Would you return exactly the lines below from the line with "Where should I" through the line with "Task: Tap the", both included, and nothing else, leaving out the pictures?

• WORKING DATA:
== Segment start ==
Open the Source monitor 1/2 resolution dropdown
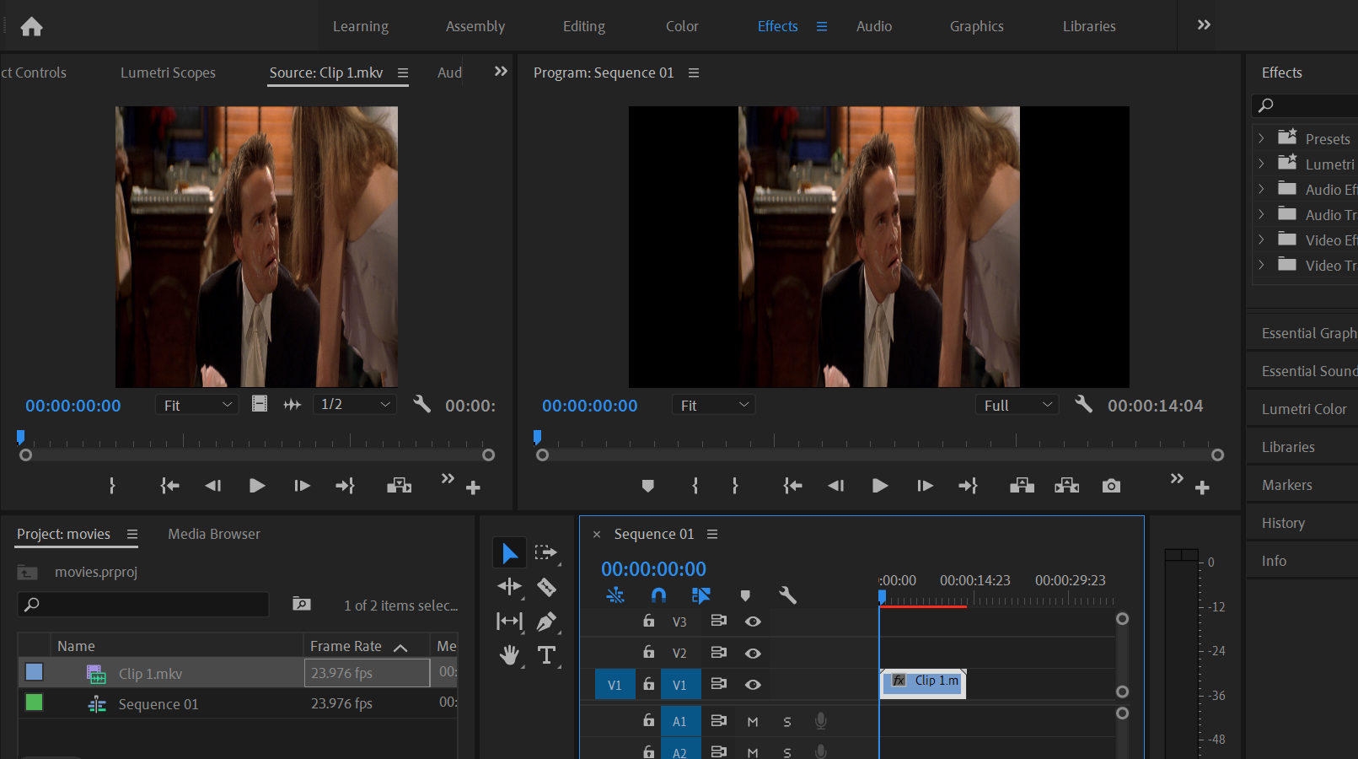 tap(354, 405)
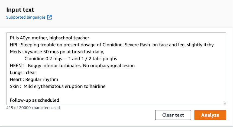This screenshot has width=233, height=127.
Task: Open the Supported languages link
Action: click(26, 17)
== Segment end ==
== Segment start ==
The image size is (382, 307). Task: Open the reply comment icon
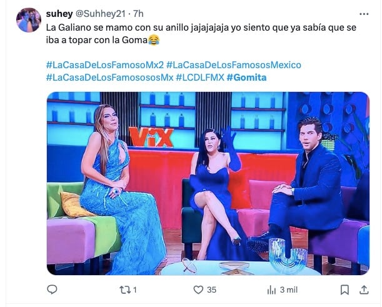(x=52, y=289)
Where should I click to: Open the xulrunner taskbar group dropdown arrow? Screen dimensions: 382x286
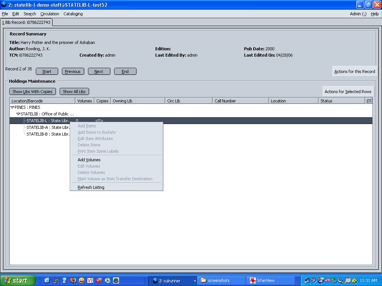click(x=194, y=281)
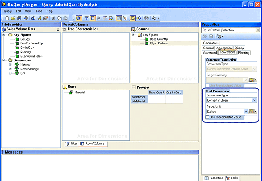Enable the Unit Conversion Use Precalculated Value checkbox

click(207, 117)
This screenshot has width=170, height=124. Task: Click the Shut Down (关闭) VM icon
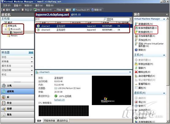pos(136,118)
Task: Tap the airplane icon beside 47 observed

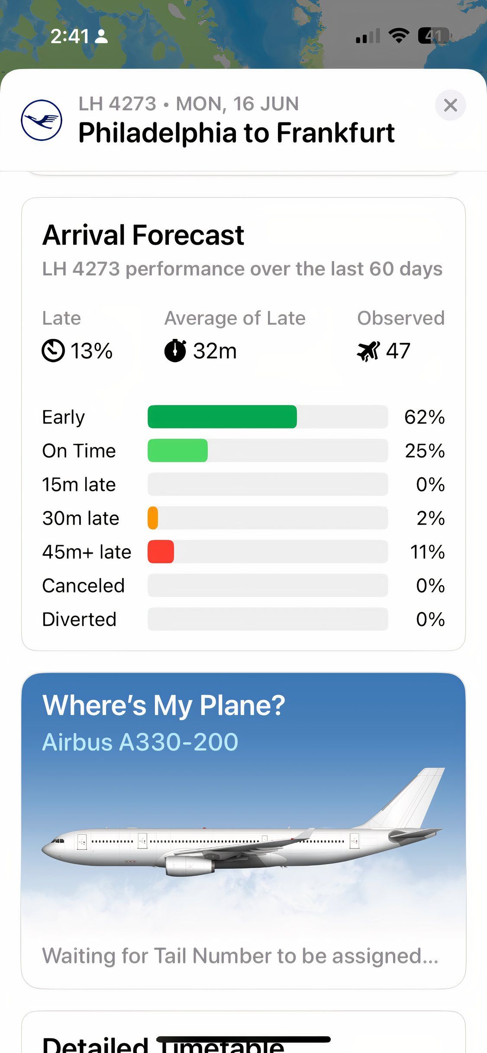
== Segment end ==
== Segment start ==
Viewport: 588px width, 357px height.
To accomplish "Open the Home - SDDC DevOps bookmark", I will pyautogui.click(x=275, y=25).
== Segment end ==
• FINAL ANSWER:
Where should I click to: Open the xulrunner taskbar group dropdown arrow? Screen dimensions: 382x286
click(x=194, y=281)
Enable the Unit Conversion Use Precalculated Value checkbox

click(207, 117)
This screenshot has width=170, height=124. Task: Click the Shut Down (关闭) VM icon
pos(136,118)
Task: Tap the airplane icon beside 47 observed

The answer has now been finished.